Below query is executing in approx 5 min:

     SELECT COUNT(distinct B.CALL_ID), C.IVR_APPLN_NAME
      FROM PTDT.TDT_CALL_DATA AS A, PTDT.TDT_IVR_CALL_APPLICATIONS AS B,
           PTDT.TDT_IVR_APPLN_REF AS C
      WHERE A.CALL_ID = B.CALL_ID AND B.IVR_APPLN_ID = C.IVR_APPLN_ID
      GROUP BY C.IVR_APPLN_NAME;

By adding additional where clause (IVR_APPLN_NAME) it's executing in 120 min.

    SELECT COUNT(distinct B.CALL_ID), C.IVR_APPLN_NAME
            FROM PTDT.TDT_CALL_DATA AS A, PTDT.TDT_IVR_CALL_APPLICATIONS AS B,
            PTDT.TDT_IVR_APPLN_REF AS C
            WHERE A.CALL_ID = B.CALL_ID AND B.IVR_APPLN_ID = C.IVR_APPLN_ID
        AND C.IVR_APPLN_NAME in ('DSC','EMS','FAO','RET','YAS')
      GROUP BY C.IVR_APPLN_NAME;

So I tried to run it like below:

       select * from (
                SELECT COUNT(distinct B.CALL_ID), C.IVR_APPLN_NAME
                   FROM PTDT.TDT_CALL_DATA AS A, PTDT.TDT_IVR_CALL_APPLICATIONS AS B,
                   PTDT.TDT_IVR_APPLN_REF AS C
                WHERE A.CALL_ID = B.CALL_ID AND B.IVR_APPLN_ID = C.IVR_APPLN_ID
                GROUP BY C.IVR_APPLN_NAME) as D
       where D.IVR_APPLN_NAME in ('DSC','EMS','FAO','RET','YAS')
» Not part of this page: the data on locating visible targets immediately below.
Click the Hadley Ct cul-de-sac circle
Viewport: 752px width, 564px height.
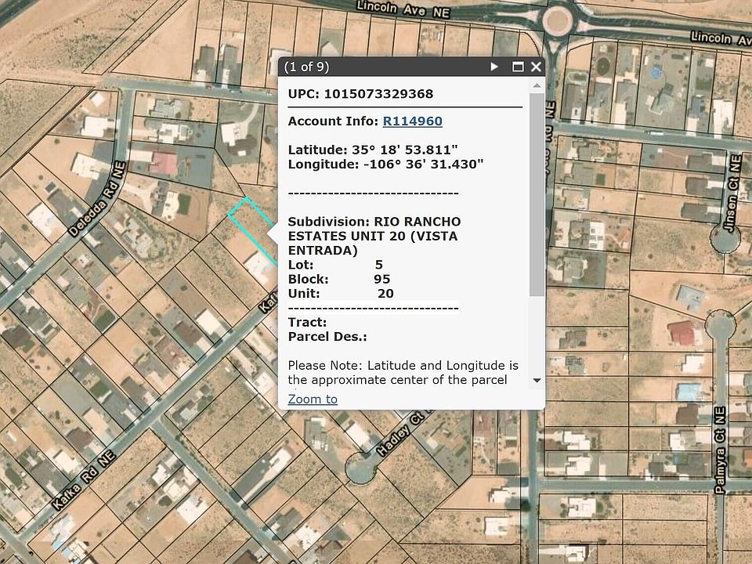(363, 467)
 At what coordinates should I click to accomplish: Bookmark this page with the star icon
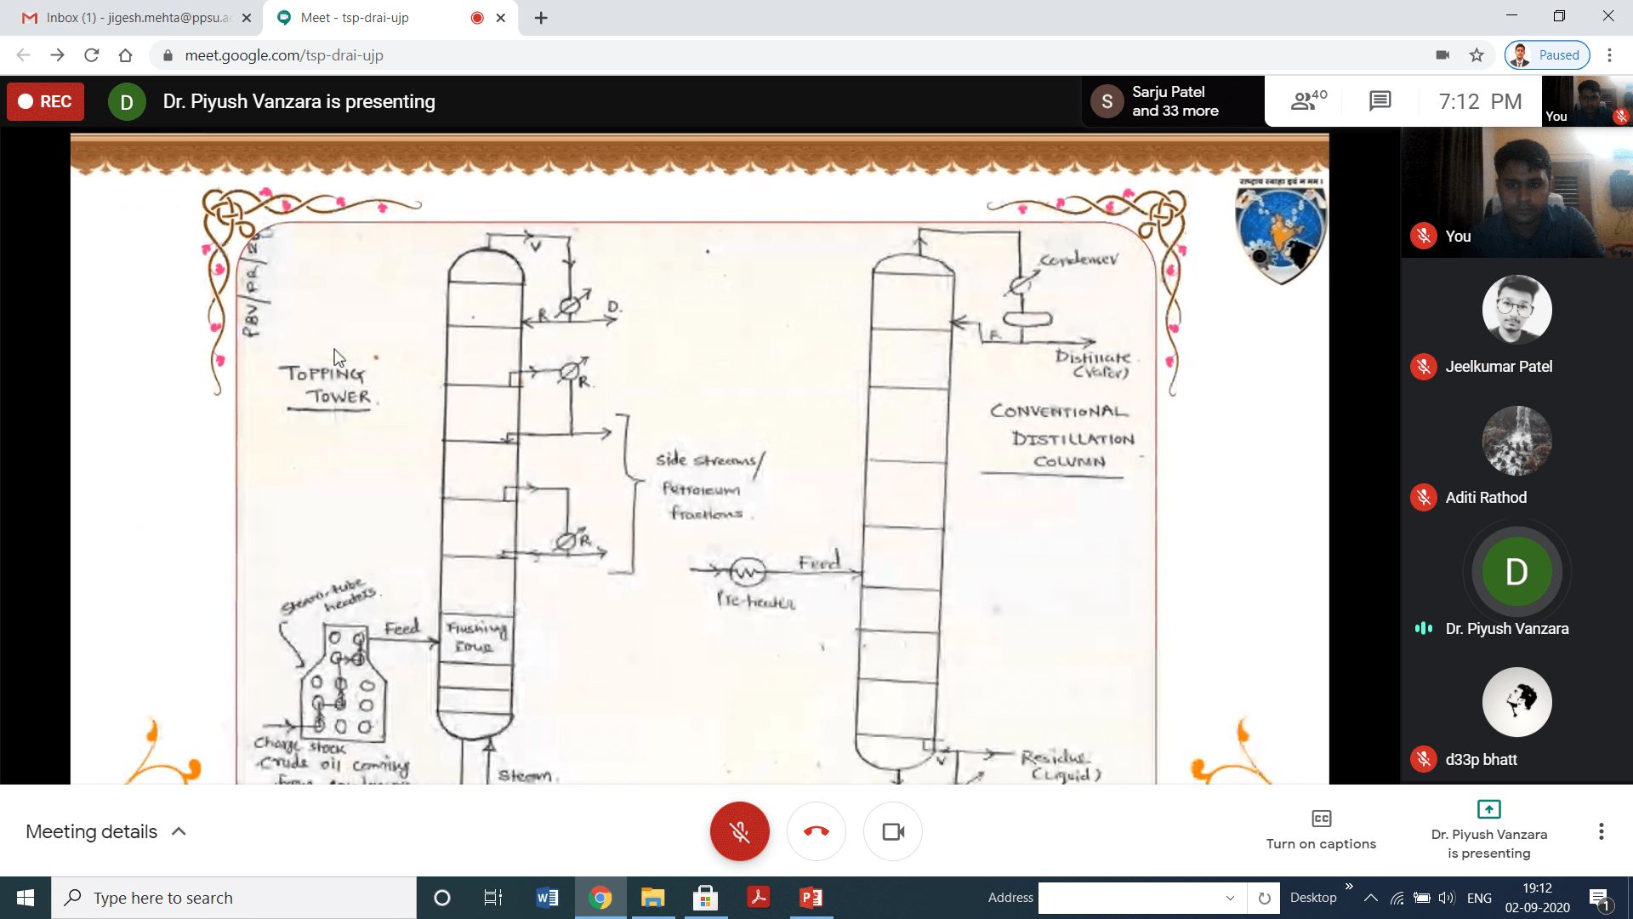[x=1477, y=55]
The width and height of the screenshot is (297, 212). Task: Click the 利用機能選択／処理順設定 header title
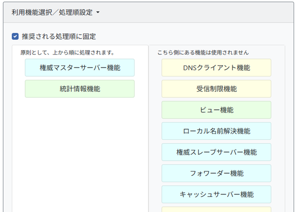click(x=52, y=12)
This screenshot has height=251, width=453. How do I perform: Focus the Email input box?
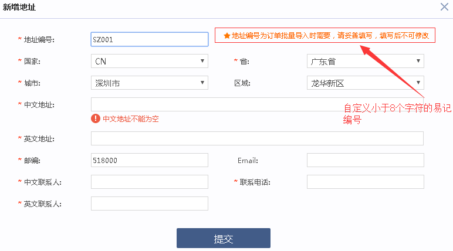[365, 160]
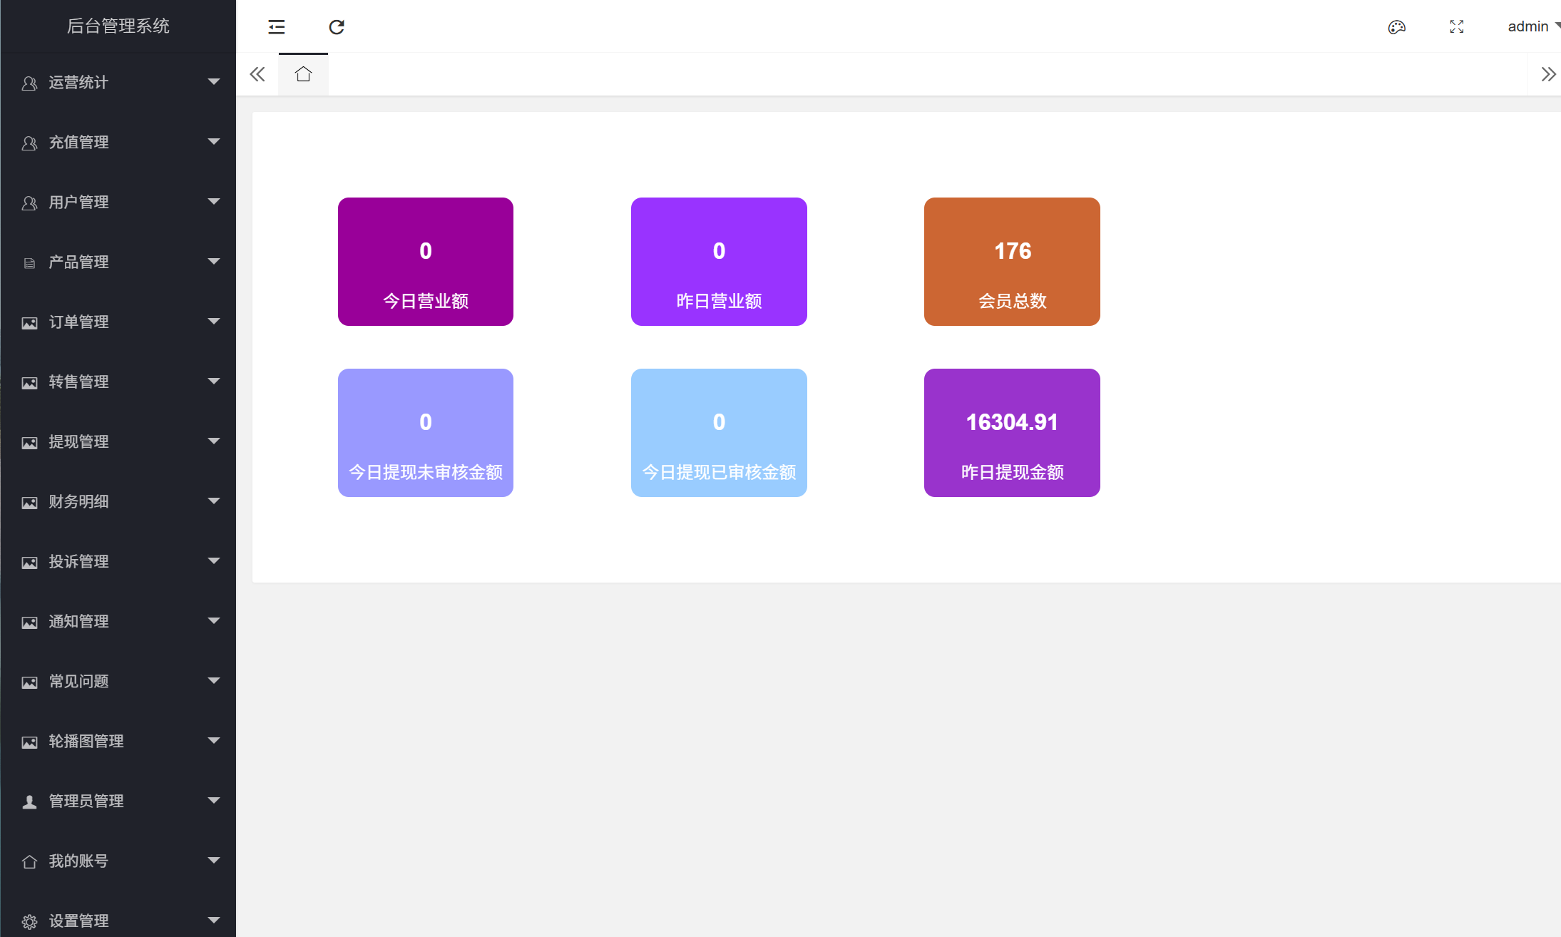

I assumed that internal query will run first (like before it was running in 5 min) and then I will filter results out of that (from outer filter D.IVR_APPLN_NAME in ('DSC','EMS','FAO','RET','YAS')).
But this was not the case, DB2 manipulated in such way that it applied outer filter (IVR_APPLN_NAME) to internal query and overall query executed again in 120 min.
Other option could be to store internal result in temporary table but temp table use in DB2 itself is not as simple as in SQL.

Any suggestions?

Best Answer

Try following change. It might work.

select d.count1 , d.IVR_APPLN_NAME  
from (
        SELECT COUNT(distinct B.CALL_ID) as count1, 
               C.IVR_APPLN_NAME , 
               C.IVR_APPLN_NAME || '' as  test_name
        FROM PTDT.TDT_CALL_DATA AS A, 
             PTDT.TDT_IVR_CALL_APPLICATIONS AS B,
             PTDT.TDT_IVR_APPLN_REF AS C
        WHERE A.CALL_ID = B.CALL_ID AND B.IVR_APPLN_ID = C.IVR_APPLN_ID
        GROUP BY C.IVR_APPLN_NAME
     ) as D
where D.test_NAME in ('DSC','EMS','FAO','RET','YAS')

This SQL is different from the SQL in the question. By using a derived column (test_name) instead of original column (IVR_APPLN_NAME) in where clause, we might be able to outsmart the optimizer. I tested this strategy on our system using different tables and it worked.